Search code examples
javaapache-sparkamazon-s3apache-spark-sqlhadoop-yarn

Spark - Remove column from bean before writing in partitions


I have PersonBean which has City, Bday and a MetadataJson member variables.

I want to write partitioned data by bday and city. Partitioning by City and bday can be toggle on/off.

All works good if I am partitioning by both bday and city together. I can write MetadataJson in a text format.
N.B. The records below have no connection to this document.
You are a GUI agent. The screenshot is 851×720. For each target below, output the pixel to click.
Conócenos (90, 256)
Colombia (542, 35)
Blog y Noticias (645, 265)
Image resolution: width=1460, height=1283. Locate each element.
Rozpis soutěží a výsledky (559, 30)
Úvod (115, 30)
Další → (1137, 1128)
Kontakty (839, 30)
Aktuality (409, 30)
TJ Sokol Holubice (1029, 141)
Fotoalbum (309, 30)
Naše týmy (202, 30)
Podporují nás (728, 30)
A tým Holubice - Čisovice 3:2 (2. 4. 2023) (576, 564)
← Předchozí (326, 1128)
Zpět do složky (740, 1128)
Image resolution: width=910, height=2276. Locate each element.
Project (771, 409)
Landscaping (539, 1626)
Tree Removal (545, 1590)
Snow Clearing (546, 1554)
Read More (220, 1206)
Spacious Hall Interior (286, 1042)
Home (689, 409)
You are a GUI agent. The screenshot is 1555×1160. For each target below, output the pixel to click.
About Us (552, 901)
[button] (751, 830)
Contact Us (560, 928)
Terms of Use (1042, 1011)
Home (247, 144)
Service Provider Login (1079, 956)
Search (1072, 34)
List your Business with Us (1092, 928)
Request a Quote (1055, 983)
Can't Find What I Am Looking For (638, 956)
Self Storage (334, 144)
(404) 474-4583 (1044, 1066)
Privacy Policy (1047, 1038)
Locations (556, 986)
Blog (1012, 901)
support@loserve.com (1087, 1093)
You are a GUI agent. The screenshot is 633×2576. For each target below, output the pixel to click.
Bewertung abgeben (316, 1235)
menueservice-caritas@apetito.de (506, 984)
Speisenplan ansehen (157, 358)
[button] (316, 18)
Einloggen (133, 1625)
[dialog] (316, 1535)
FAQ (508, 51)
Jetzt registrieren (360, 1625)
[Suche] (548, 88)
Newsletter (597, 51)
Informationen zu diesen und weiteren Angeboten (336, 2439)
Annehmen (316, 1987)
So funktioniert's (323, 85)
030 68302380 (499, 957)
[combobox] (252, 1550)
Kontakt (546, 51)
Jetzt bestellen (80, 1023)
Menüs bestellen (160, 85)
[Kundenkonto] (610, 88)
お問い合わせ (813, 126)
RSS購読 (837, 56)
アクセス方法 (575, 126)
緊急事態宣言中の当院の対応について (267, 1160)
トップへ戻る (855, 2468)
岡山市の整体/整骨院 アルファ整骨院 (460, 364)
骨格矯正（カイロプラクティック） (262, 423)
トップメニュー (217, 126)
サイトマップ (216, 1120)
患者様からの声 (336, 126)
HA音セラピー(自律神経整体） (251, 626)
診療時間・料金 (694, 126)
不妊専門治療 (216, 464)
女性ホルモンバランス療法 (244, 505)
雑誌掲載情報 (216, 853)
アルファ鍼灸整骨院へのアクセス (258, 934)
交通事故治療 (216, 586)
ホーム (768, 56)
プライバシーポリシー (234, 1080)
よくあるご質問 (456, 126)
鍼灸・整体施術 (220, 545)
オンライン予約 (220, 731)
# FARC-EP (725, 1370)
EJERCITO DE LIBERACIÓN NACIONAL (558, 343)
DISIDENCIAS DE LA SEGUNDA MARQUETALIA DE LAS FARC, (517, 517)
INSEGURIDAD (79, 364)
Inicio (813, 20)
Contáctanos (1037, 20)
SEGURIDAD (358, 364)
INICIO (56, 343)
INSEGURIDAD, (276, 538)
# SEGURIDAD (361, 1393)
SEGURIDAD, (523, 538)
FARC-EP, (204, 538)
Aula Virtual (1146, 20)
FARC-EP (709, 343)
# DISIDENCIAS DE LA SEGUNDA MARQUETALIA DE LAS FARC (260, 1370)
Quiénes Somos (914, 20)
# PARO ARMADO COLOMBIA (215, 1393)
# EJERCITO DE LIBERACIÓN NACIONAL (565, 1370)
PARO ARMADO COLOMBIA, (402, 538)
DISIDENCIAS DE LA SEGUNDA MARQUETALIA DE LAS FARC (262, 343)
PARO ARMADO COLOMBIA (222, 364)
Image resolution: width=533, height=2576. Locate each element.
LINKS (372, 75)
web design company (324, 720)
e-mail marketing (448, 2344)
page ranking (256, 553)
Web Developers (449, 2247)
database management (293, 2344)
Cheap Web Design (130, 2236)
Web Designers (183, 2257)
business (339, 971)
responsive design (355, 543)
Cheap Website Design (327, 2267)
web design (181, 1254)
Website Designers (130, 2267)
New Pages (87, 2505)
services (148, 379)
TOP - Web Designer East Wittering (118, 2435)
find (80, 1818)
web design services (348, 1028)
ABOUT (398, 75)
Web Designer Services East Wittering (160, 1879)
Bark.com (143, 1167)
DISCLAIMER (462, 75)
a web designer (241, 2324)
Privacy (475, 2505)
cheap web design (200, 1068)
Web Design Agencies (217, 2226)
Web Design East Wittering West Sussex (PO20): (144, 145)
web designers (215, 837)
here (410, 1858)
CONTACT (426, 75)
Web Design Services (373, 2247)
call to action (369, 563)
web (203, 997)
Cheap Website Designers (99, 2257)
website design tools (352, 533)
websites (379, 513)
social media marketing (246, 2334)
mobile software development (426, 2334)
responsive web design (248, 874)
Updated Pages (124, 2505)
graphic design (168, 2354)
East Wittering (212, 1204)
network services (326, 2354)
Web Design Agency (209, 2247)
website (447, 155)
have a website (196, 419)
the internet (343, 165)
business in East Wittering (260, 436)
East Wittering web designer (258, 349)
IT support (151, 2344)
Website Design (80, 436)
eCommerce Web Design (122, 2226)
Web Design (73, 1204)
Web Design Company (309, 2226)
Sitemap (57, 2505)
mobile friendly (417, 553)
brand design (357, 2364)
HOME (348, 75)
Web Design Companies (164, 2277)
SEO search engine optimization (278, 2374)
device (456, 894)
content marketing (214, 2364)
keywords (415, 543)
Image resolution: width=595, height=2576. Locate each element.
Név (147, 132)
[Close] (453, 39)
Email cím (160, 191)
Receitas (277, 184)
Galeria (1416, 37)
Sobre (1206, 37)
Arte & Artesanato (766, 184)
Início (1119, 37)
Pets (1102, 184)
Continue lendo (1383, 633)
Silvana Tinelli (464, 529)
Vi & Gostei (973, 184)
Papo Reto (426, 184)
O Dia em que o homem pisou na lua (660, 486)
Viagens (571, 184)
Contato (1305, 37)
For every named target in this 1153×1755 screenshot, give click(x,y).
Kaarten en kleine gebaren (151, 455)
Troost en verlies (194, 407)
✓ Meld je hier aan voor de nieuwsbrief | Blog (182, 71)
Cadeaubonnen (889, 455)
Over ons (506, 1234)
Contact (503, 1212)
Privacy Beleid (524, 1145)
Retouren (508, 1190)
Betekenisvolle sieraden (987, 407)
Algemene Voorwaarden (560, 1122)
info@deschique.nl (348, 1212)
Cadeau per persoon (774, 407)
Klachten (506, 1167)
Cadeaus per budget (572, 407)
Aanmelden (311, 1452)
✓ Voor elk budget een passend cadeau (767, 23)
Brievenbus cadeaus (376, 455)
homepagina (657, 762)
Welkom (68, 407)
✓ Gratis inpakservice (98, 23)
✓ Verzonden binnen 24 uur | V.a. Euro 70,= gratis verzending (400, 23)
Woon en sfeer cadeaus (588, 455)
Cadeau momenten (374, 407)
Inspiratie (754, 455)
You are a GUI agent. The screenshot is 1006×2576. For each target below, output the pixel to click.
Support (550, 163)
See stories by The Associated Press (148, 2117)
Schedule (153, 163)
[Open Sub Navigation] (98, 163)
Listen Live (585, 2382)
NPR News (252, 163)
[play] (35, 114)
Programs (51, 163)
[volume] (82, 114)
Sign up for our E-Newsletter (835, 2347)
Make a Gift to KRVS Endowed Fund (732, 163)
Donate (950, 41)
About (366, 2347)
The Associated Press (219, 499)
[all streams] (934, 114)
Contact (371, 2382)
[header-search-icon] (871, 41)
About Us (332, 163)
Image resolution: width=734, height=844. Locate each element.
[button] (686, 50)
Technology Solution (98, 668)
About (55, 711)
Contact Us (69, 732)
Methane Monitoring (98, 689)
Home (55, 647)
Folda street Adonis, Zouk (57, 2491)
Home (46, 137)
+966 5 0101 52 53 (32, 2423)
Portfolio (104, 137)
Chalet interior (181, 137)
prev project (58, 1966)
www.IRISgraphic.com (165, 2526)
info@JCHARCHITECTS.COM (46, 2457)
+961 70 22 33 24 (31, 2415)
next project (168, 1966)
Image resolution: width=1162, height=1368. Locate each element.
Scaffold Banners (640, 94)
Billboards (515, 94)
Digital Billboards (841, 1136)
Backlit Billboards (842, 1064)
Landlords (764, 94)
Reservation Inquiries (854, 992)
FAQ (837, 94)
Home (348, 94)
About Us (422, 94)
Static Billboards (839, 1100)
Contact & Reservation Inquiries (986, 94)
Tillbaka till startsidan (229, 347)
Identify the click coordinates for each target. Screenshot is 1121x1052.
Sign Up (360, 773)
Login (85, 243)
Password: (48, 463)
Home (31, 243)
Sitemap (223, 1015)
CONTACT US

But in cases where lets say City is toggled OFF, City is blank in my PersonBean(as expected) so I get an error -

org.apache.spark.sql.AnalysisException: Text data source supports only a single column, and you have 2 columns.;

When I write as CSV format, the same dataset, writes a blank 2nd column. Is there a way to remove the column for the writing as "text" format?

I don't want to create 3 separate beans for all combinations of partitions in my expected format.

1Bean- bday and MetadataJson
2Bean- City and MetadataJson
3Bean- bday and City and MetadataJson




JavaRDD<PersonBean> rowsrdd = jsc.parallelize(dataList);
        SparkSession spark = new SparkSession(
                JavaSparkContext.toSparkContext(jsc));
        Dataset<Row> beanDataset = spark.createDataset(data.rdd(), Encoders.bean(PersonBean.class));;
        String[] partitionColumns = new String[]{"City"}

    beanDataset.write()
            .partitionBy(partitionColumns)
            .mode(SaveMode.Append)
            .option("escape", "")
            .option("quote", "")
            .format("text")
            .save("outputpath");

Solution

  • I used a "beanDataset.select("bday","MetadataJson") call before writing the bean. This way I can use same bean for different combinations of partitioning columns.